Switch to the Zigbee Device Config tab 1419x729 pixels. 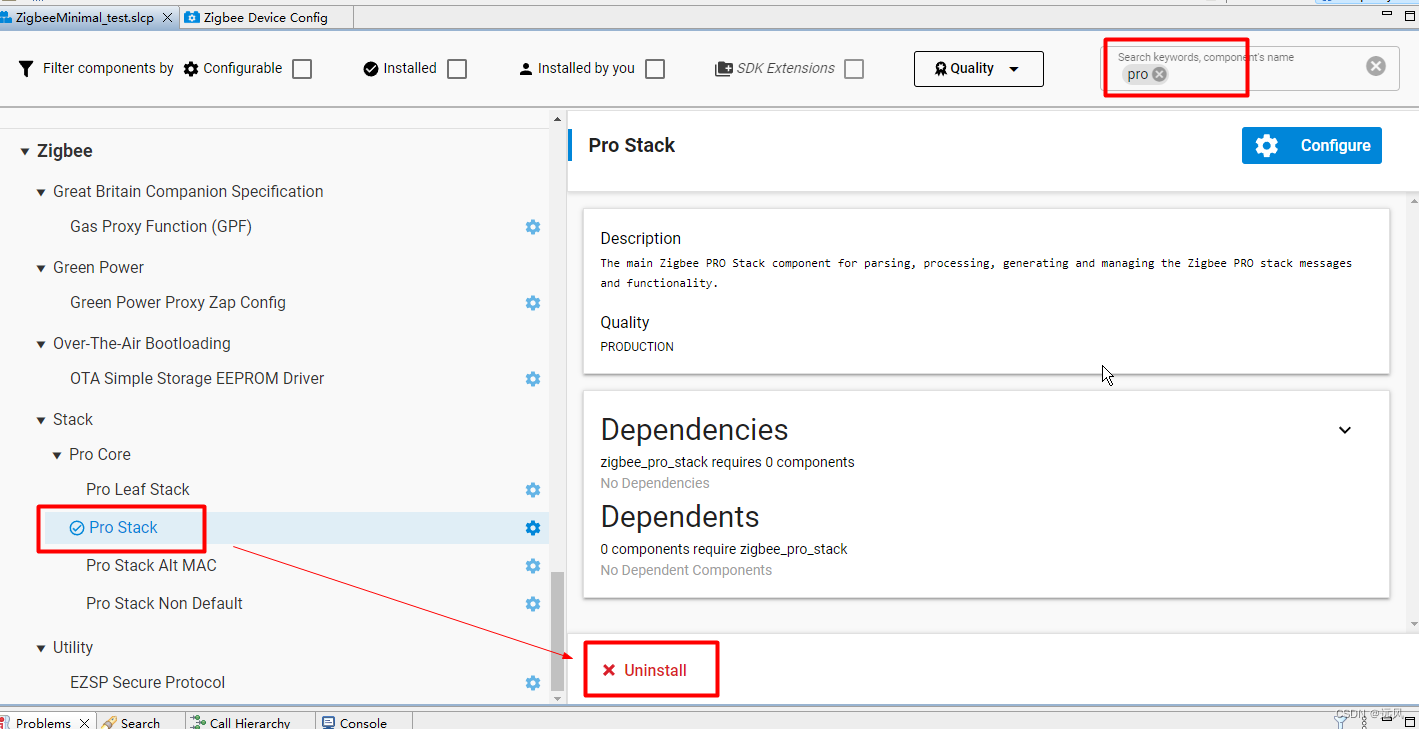point(263,16)
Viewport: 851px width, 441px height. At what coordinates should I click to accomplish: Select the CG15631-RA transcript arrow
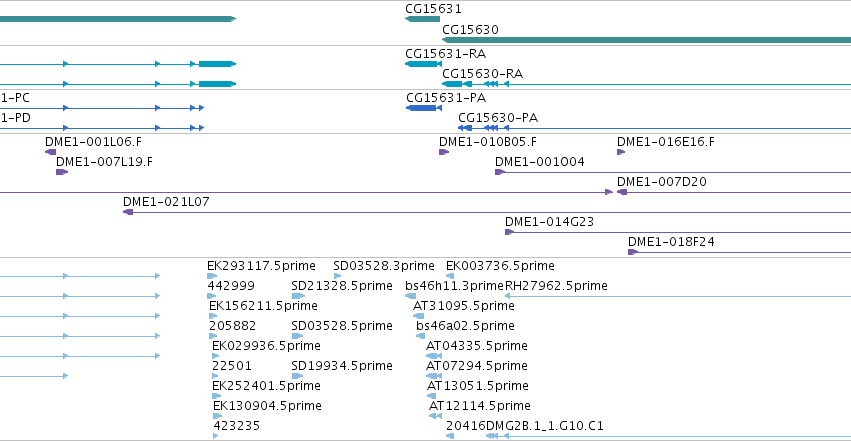pyautogui.click(x=423, y=64)
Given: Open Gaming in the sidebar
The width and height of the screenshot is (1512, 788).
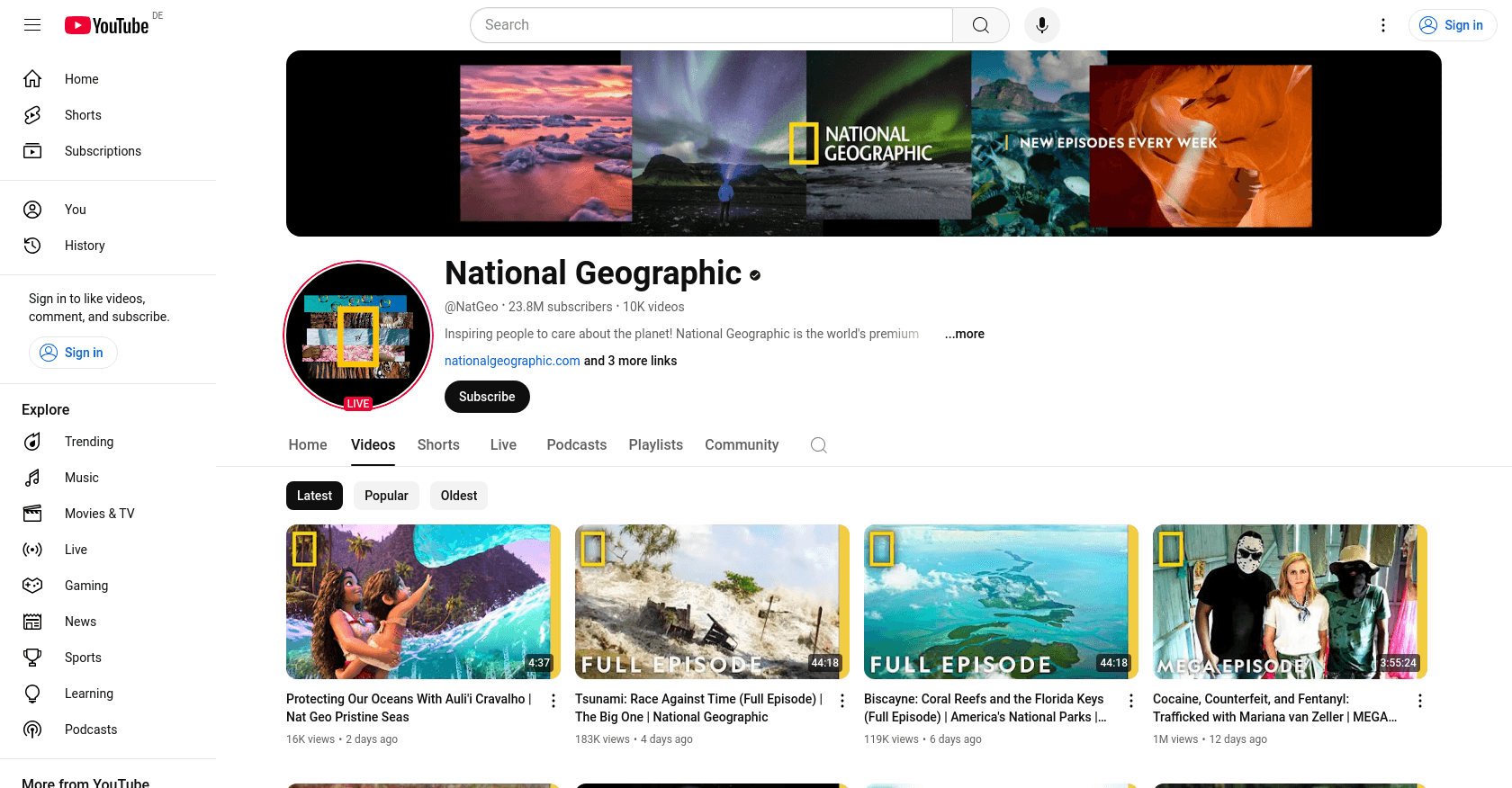Looking at the screenshot, I should coord(86,586).
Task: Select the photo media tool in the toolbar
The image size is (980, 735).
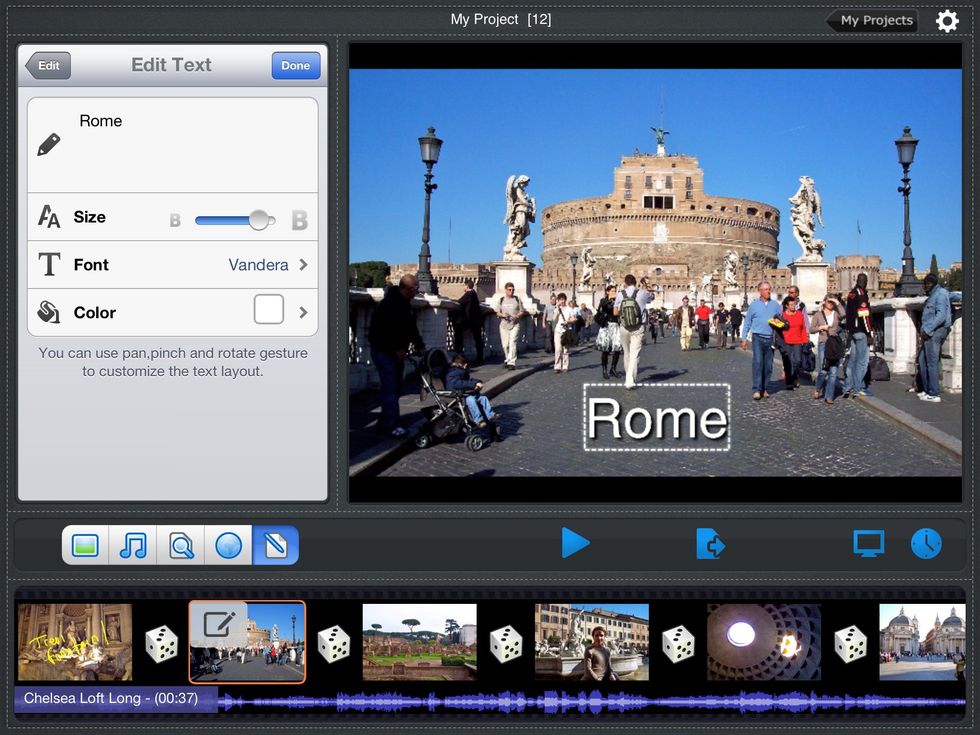Action: [85, 545]
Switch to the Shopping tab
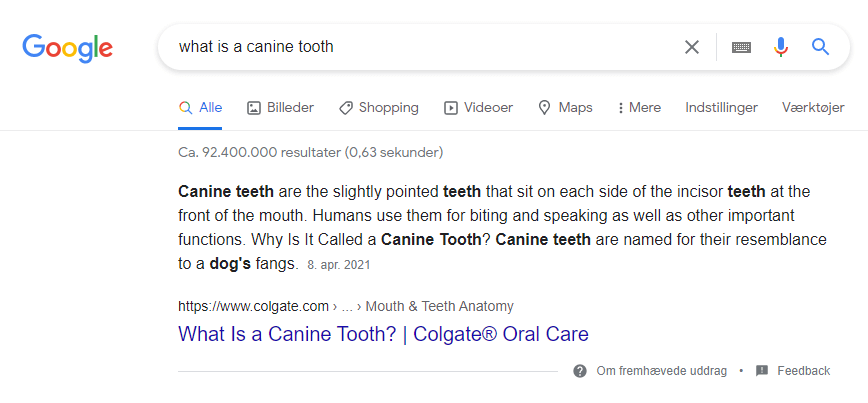 [378, 108]
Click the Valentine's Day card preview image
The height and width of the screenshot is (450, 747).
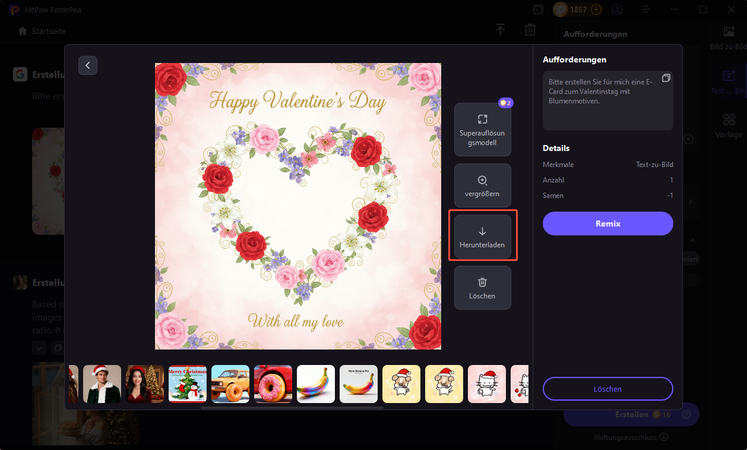click(x=298, y=205)
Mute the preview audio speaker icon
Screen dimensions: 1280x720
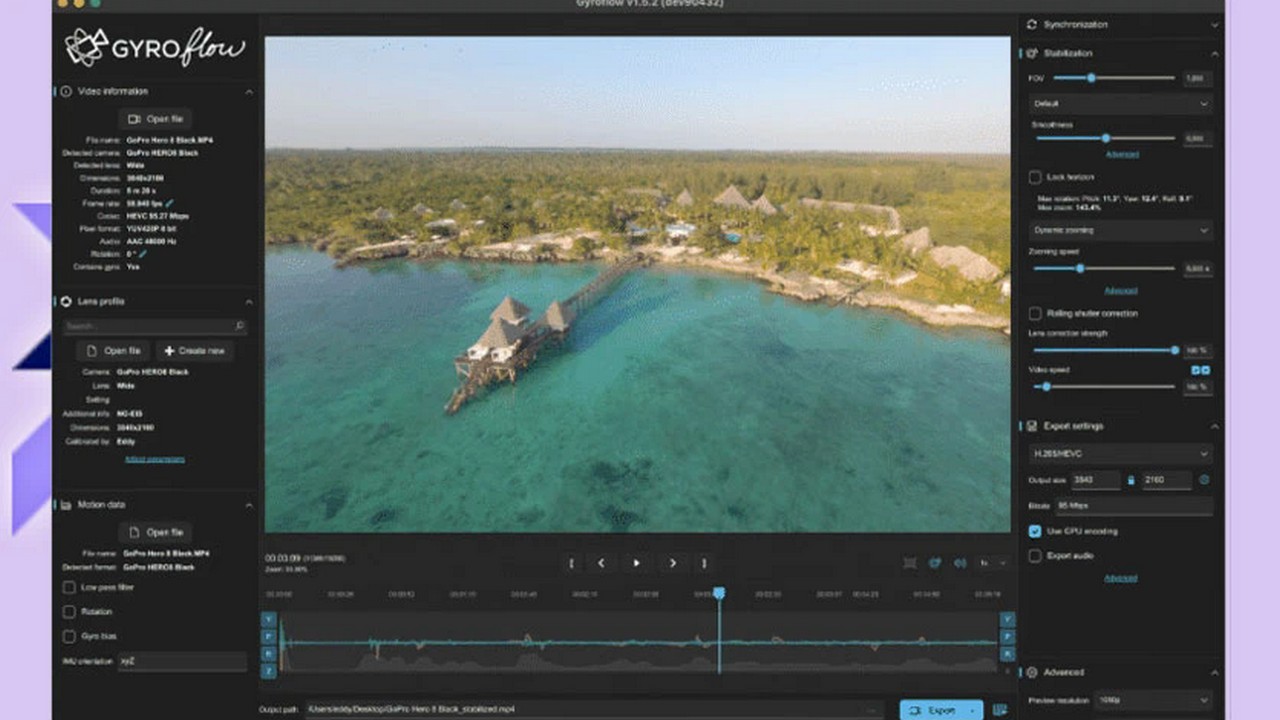(x=960, y=563)
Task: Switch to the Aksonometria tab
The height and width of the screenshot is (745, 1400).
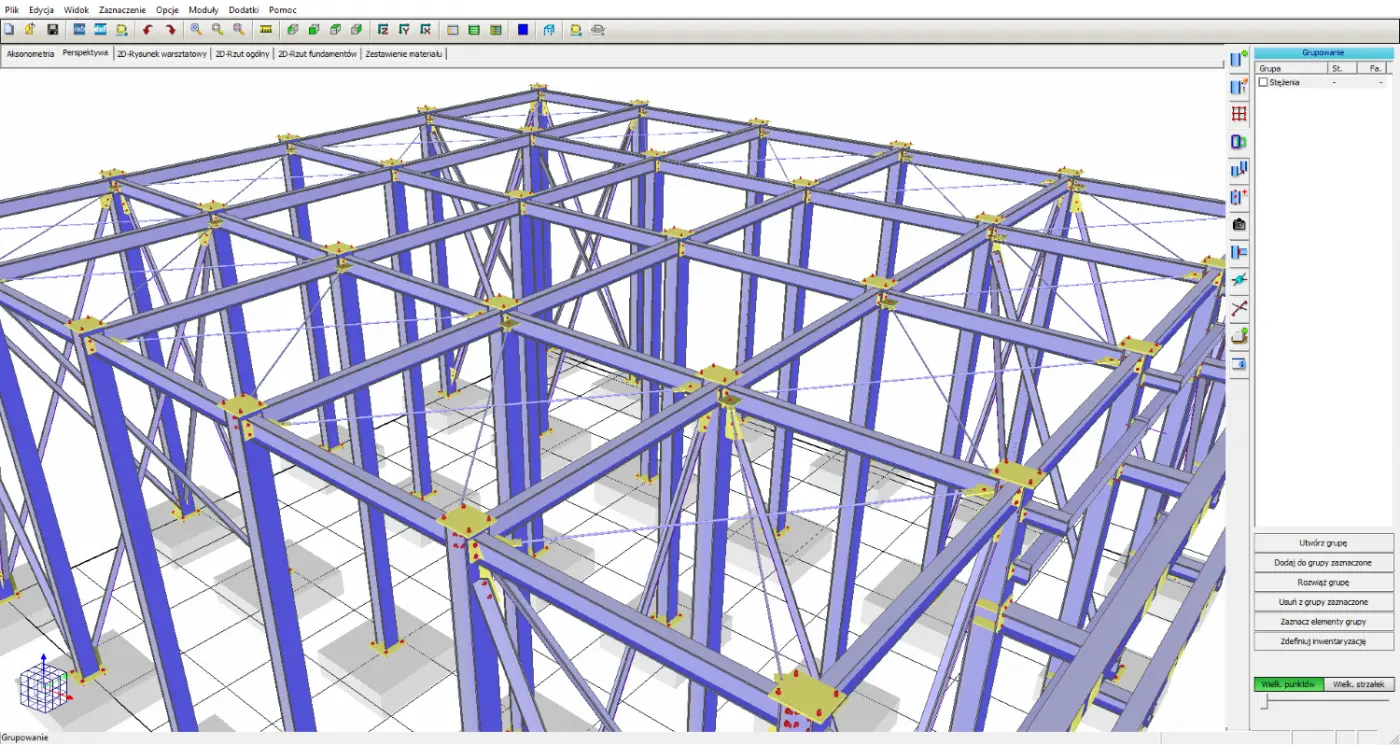Action: (x=30, y=53)
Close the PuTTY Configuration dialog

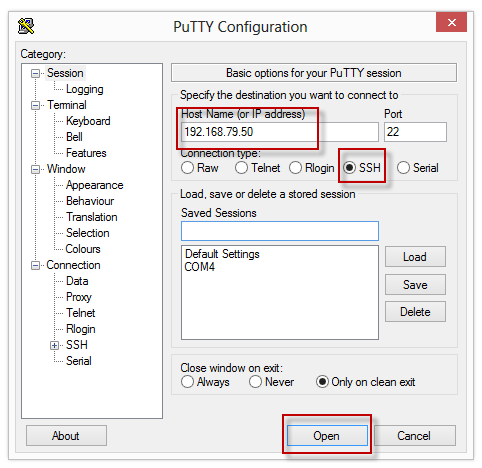click(x=451, y=22)
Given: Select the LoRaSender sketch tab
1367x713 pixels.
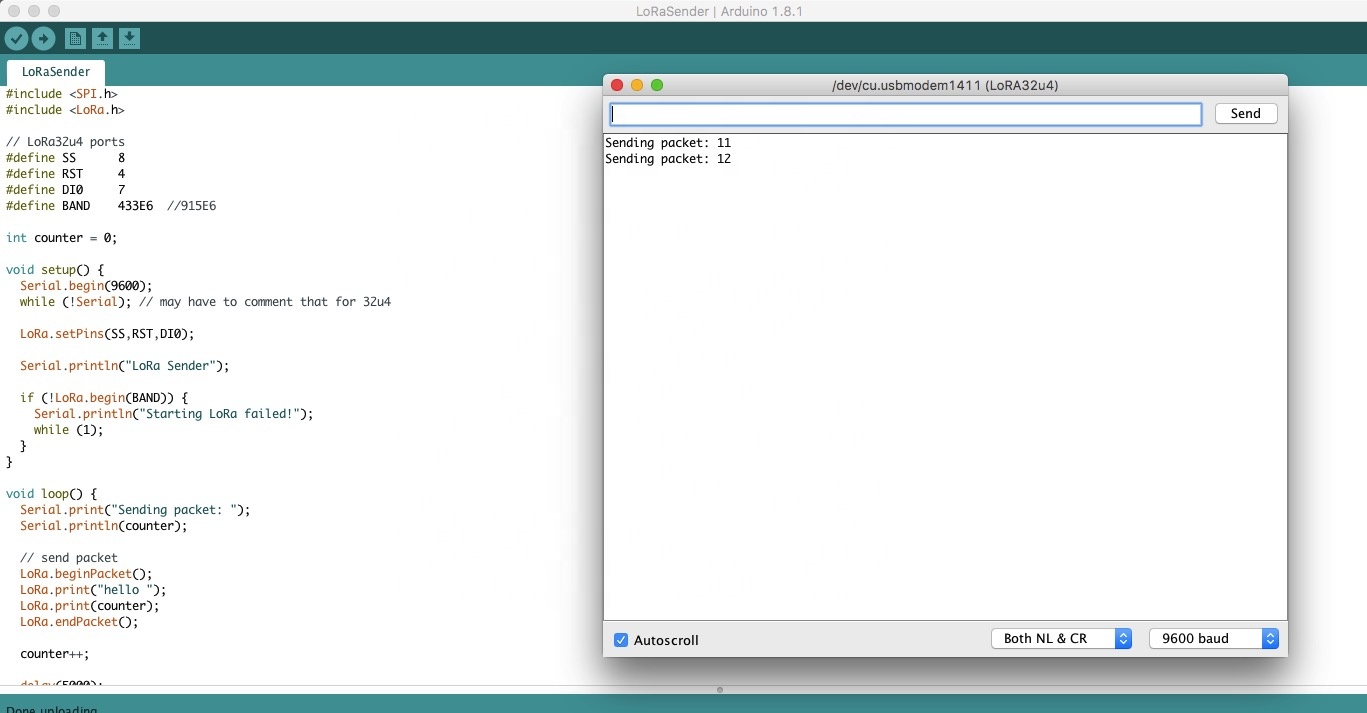Looking at the screenshot, I should pos(56,72).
· · · · · · ·
YOUR ASSIGNMENT: Search the data above for the string "Task" and copy each line that has it.

EXERCISE RESPONSE:
Task: Select the photo media tool in the toolbar
Task: Switch to the Aksonometria tab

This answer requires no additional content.